Practicaba disciplinadamente. Comía alguna fruta o cereal, me subía a la bicicleta e iba a tomar mis clases. Me hacía feliz y se convirtió en una actividad obligada, una rutina que consagró mi independencia y supervivencia. Por supuesto, comprendo el lugar común de no entender exactamente de qué va ese asunto de estirar los brazos hasta el cielo en una especie de ballet antiguo. Entiendo que no se le vea mucha complejidad a moverse en un tapete de goma con dimensiones estándar. Considero también que muchos piensan que es para hippies o gente con dietas sanas o que se horroricen al ver las contorsiones y posturas de cabeza.

Sé que si el Yoga no fuese para mí lo que es, también me mostraría escéptica.

Más allá de lo que visualmente aparenta, el Yoga es una forma de autoconocimiento. Se trata de preparar al cuerpo físico con la finalidad de alcanzar el Samadhi, que es el estado más alto de plenitud de conciencia. Por supuesto, experimentar esto es algo que requiere de mucha práctica y dedicación, Incluso, hay maestros que demoran años en percibirlo o que nunca lo logran. Pero eso no debe desanimar: lo más hermoso y satisfactorio es emprender el camino y disfrutar el recorrido sin demasiadas pretensiones.
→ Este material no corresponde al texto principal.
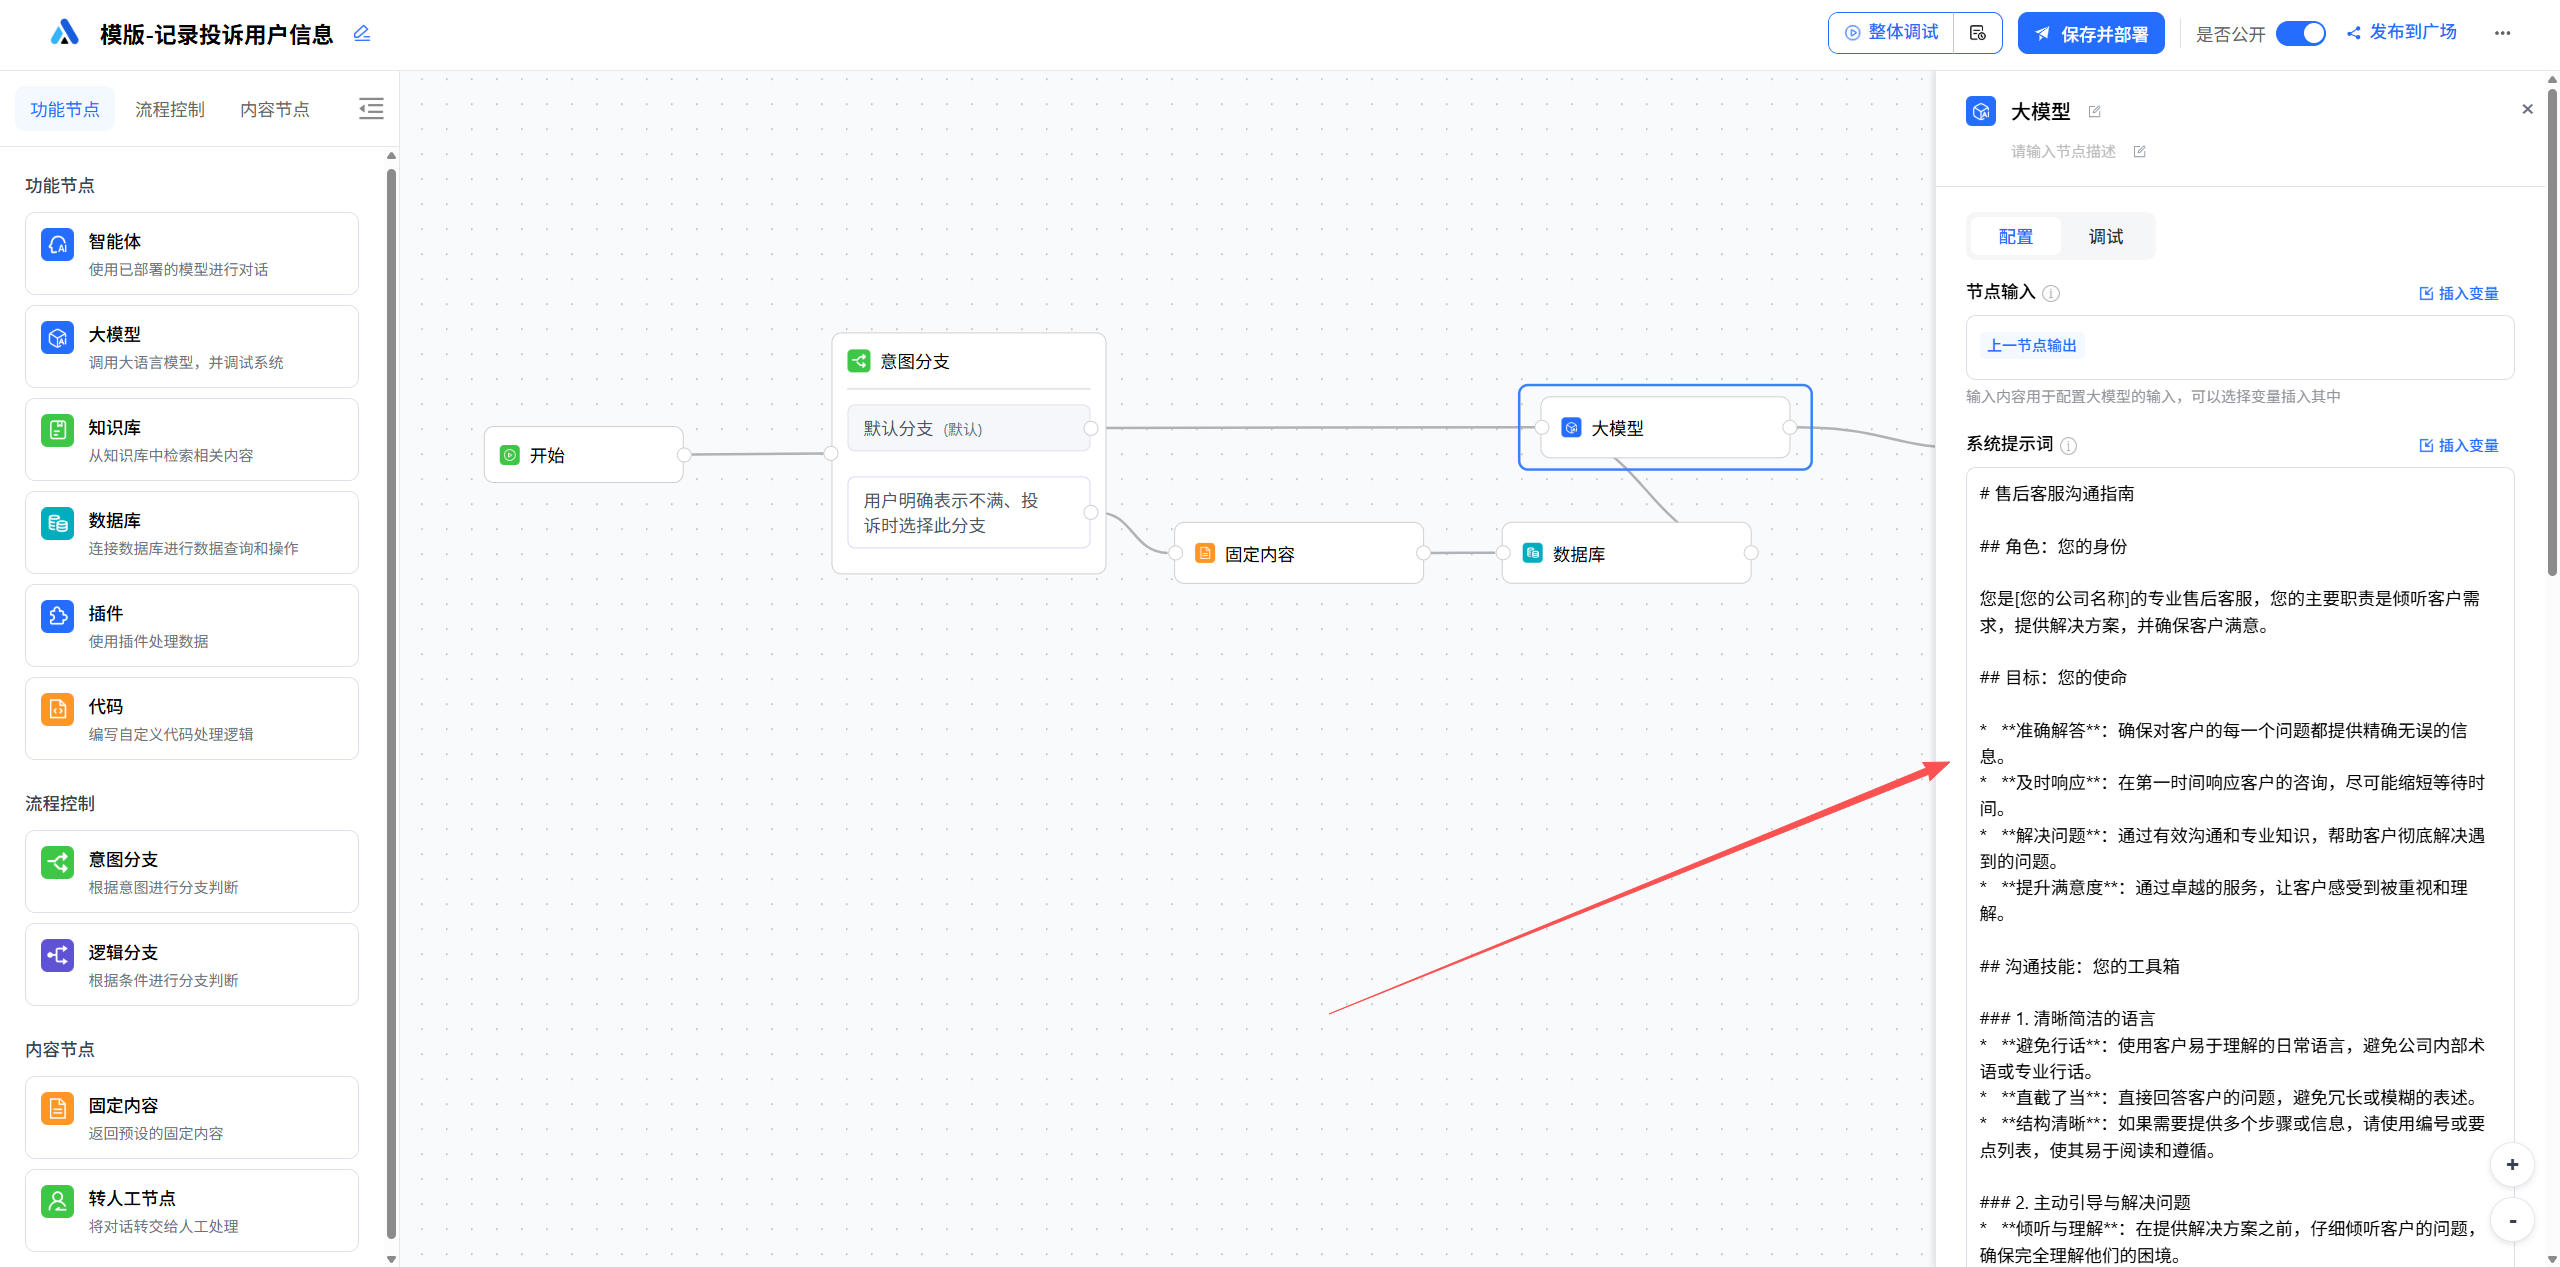Screen dimensions: 2560x1267
Task: Click the 保存并部署 button
Action: tap(2091, 33)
El Yoga es una práctica milenaria, con registros de su presencia desde el año 3.000 a.C. y cientos de sistematizaciones distintas. Sin embargo, soy partidaria de que dentro de cada una de las personas que lo vuelve parte de su vida hay una forma única de concebirlo, haciendo énfasis en aquello que para cada quién es importante.

Aunque no lo parezca, se trata de una experiencia minuciosa y detallada que requiere un alto grado de concentración y compromiso. Esto no quiere decir que es necesariamente algo muy serio y complejo. Lo será en la medida en que uno lo desee, pero para meditar ayuda más tener una sonrisa en el rostro.

No se trata de vender este asunto del Yoga, sino de compartirlo. Abrir una ventana de información para quienes se preguntan por qué las personas que lo practicamos nos encariñamos tanto con la disciplina. Personalmente, creo que se trata de una muestra de amor hacia uno mismo. Desde mi humilde experiencia confieso que el Yoga me salvó, me ayudó a no hundirme en un aburrimiento extremo de mí misma y a vencer muchos miedos. Por azares de la vida, hace más de un año que guío prácticas grupales e individuales y nada me da mayor satisfacción que compartir un poquito de eso que el Yoga hizo por mí con quienes también se acerquen a él. Sobre todo porque es muy posible que, sin saberlo, estén buscando una puerta que conduce su interior.

El Yoga no es más que una forma maravillosa de atravesarla.